Now the point that I am trying to get at is this: it would be very nice if all kids could do that. But that is just not reality. Reality is when you are 11 and your 12 year old friend has a baby. We can try to instill things on our children to prevent them from winding up hurt or in trouble. But the bottom line is that they will make their own decisions, whether they are truly ready for it or not. And I know that you fullly understand this, but I just wanna get it out there. Mental and emotional maturity is needed before sex and the consequences and pleasures of it can be fully understood. Its just too bad that our bodies sexually develop before our minds get the chance to catch up.
Okay, I have to offer an "old fart" perspective...
I've known a lot of teens (including my own two children)... and I'd say that in some cases, if I were the parent, I would not want them having sex simply because they want to. My reasoning is not about MY beliefs or convictions, it's about theirs. Some kids are not even close to being ready for the responsibilities that go along with being sexually active.
There are physical responsibilities and consequences, those are "easy." (Although I know one couple who had a child because they decided unprotected sex would be okay "just this once.")
There are emotional responsbilities and consequences. None of these are limited to teens, by the way. I know some adults who are a little confused about the relationship between sex and love.
There are intellectual responsibilites and consequences. I think it's a valid question to ask: is a (pick a teen number) year old equipped to reason out their own convictions? I suppose we could debate defining virginity, but once it's gone, it's gone.
A parent should feel some obligation to encourage off spring to develop the physical, emotional, and intellectual maturity necessary to make sexual (and many other) decisions. I occasionally wonder if we posters in our haste to be helpful and informative ignore those issues. (That's not an attack, I'm including myself.)
A parent is not necessary a "bad" person because he or she does not support the idea of a "child" becoming sexually active.
That's certainly not to say that parents are perfect; far from it. But they are still parents.
Good one tease, a reality check would be nice...
Well, is her mom going to go into the room with the doctor?
Because if not, the doctor cannot tell her. There is a doctor/patient confidentiality thing.
And the doctor themself can't tell if a patient has had sex...atleast, not to my knowledge.
If her mom would go off the hymen theory, and the doctor would go off that theory as well, both of them need a serious reality check in life.
Hmm... Thinking about people young enough to still get grounded having sex... That's just weird to me.
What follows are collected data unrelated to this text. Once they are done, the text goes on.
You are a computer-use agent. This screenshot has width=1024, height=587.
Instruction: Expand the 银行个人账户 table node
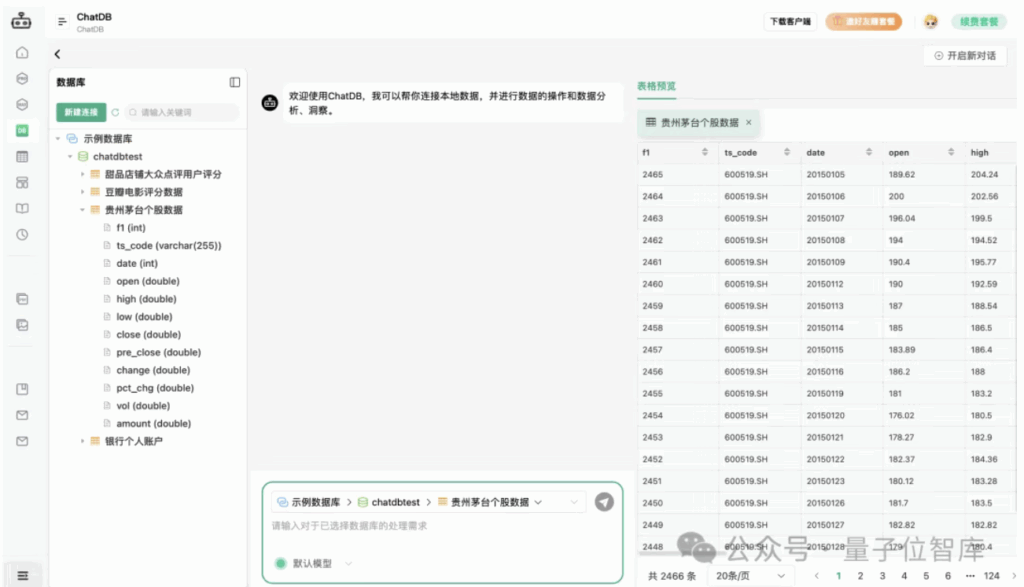click(x=83, y=441)
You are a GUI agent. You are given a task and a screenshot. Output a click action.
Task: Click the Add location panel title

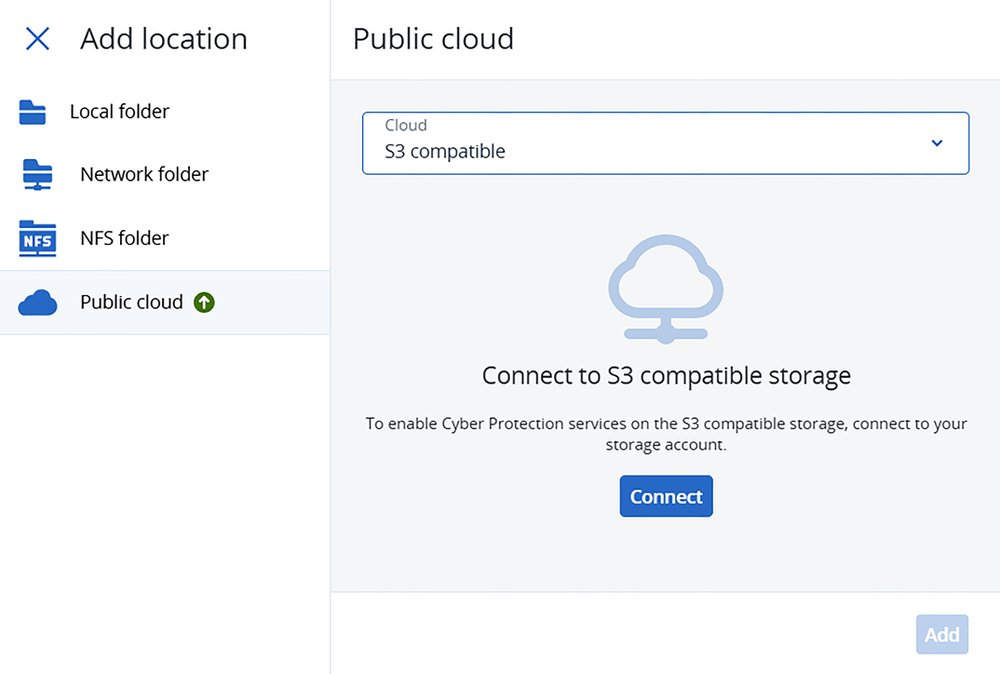(x=163, y=39)
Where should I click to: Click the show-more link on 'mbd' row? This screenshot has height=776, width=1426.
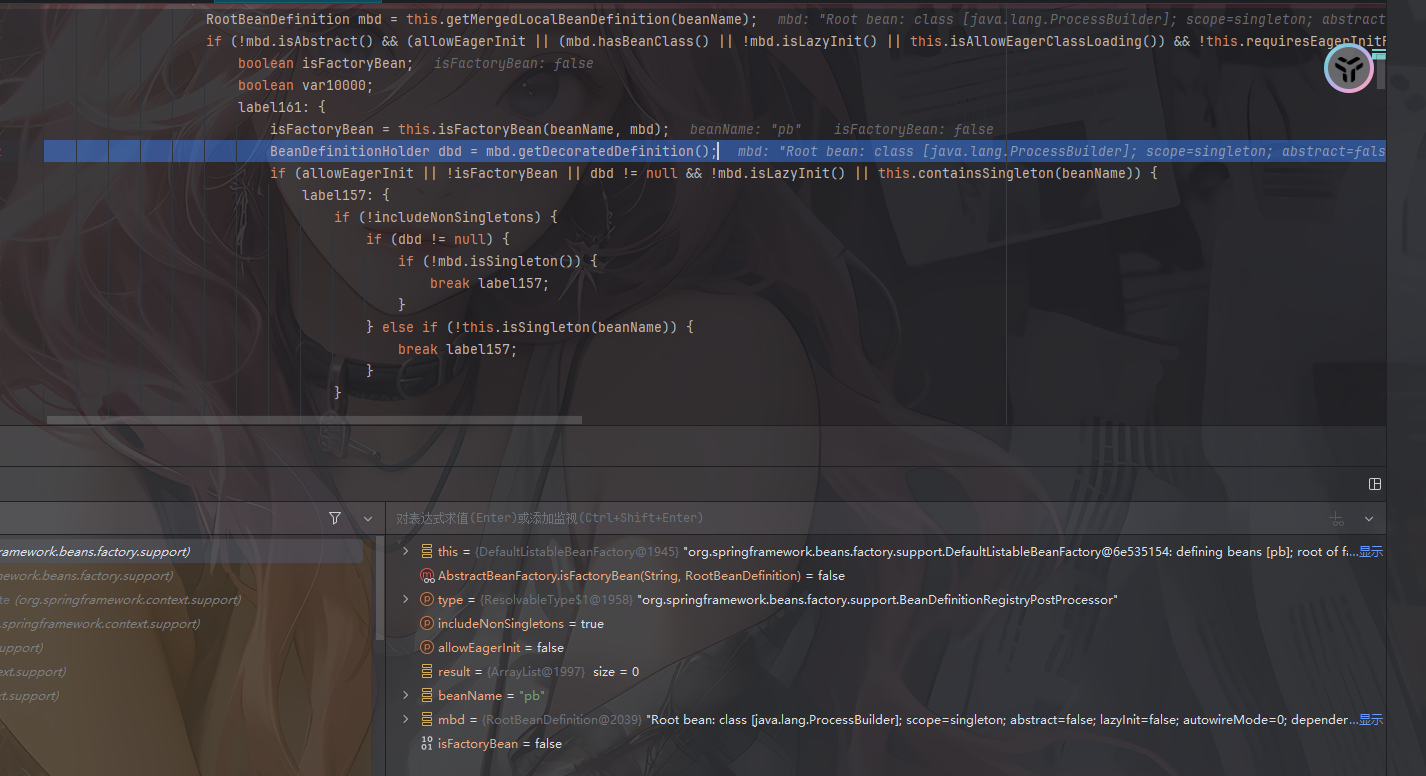1370,720
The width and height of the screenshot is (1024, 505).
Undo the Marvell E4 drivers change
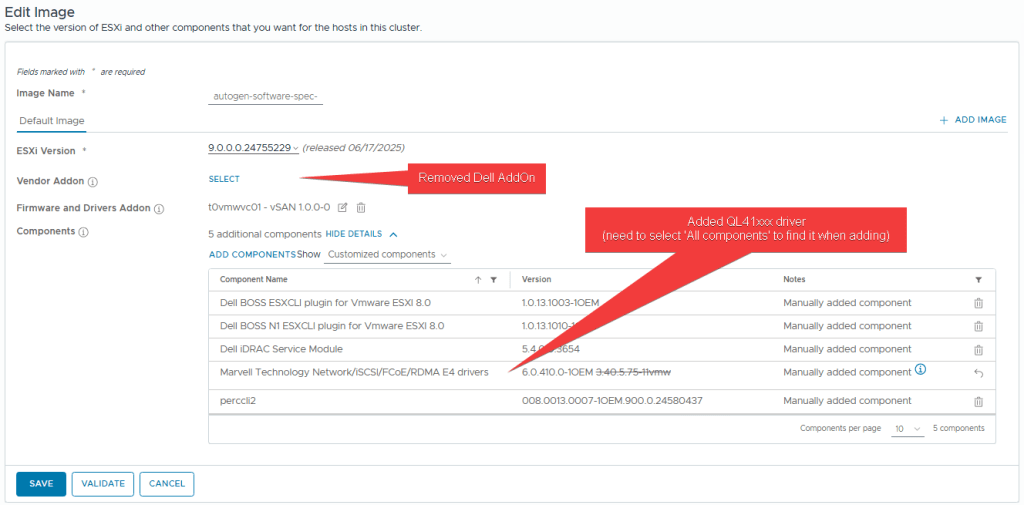point(978,373)
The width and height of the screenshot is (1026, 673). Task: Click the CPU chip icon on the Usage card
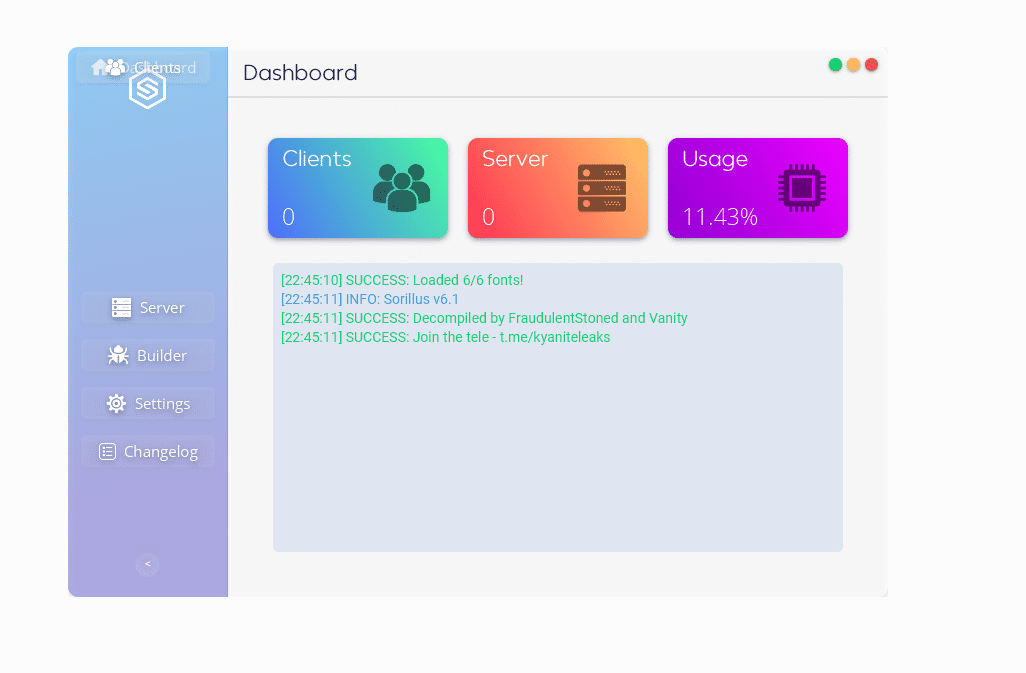799,187
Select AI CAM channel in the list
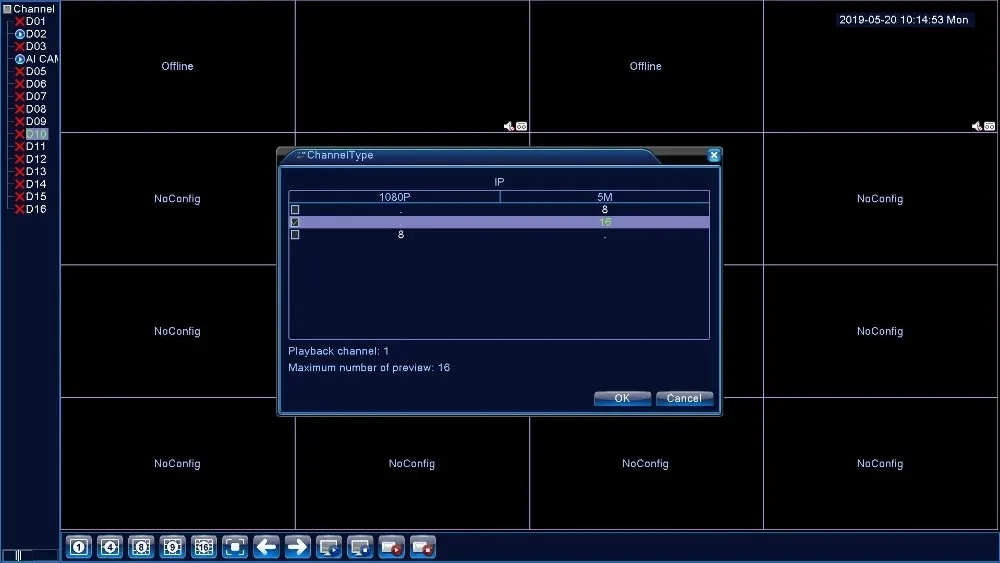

But anyways, I would just wait until she is on the pill and it has taken affect. That way, she would have already been to the doctor, and you two would be safer with her on the pill. But still, use a condom! Now, why would her mom be so mad? Is it a religious thing? Or does her mom just have strong convictions? Honestly, I think yuor girlfriend should have an honest heart to heart with her mom about the topic. I know, its hard ot do that, but its good to have everything out in the open between a mother and a daughter. But that is completely up to her. Like I said, wait until she is on the pill. Hope that helped.